WORK TO COMPLETE. Of the entries below, restate word for word only the section that runs from the line with "Screen dimensions: 800x426" to the line with "You are a computer-use", counting both ends.

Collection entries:
——————

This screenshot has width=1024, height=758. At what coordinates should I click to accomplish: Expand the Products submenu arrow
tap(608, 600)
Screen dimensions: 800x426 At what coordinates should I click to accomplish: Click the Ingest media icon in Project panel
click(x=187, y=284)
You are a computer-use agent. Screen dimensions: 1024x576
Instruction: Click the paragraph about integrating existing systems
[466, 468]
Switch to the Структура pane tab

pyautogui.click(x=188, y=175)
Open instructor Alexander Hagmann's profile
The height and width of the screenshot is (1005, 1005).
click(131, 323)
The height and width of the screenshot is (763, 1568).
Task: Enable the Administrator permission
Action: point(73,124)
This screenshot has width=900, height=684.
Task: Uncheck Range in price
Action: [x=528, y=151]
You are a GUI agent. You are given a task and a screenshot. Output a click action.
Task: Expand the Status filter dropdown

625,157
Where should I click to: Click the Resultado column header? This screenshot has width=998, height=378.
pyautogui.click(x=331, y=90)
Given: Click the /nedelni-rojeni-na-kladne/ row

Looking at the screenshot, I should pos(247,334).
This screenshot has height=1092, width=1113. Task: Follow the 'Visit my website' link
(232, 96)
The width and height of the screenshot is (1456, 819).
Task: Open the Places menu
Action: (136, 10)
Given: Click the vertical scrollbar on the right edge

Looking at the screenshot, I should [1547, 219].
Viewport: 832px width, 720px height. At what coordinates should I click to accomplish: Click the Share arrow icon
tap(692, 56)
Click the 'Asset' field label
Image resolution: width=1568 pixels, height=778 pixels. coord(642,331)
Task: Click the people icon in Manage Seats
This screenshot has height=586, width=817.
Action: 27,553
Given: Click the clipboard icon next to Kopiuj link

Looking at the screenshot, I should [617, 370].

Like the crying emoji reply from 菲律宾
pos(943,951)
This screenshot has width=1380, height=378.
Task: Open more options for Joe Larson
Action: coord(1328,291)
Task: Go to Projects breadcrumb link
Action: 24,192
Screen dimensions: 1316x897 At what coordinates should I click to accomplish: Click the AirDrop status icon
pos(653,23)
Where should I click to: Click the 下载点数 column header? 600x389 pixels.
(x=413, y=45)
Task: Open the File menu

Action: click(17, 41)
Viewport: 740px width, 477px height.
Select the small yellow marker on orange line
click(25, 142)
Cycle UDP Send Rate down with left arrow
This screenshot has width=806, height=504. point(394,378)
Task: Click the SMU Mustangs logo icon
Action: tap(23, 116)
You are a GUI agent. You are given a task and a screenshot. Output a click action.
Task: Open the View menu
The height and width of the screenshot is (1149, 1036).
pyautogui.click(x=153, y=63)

——————

TASK ANSWER.
Screen dimensions: 800x426 At what coordinates should I click to accomplish: Click the Ingest media icon in Project panel
click(x=187, y=284)
You are a computer-use agent. Screen dimensions: 1024x576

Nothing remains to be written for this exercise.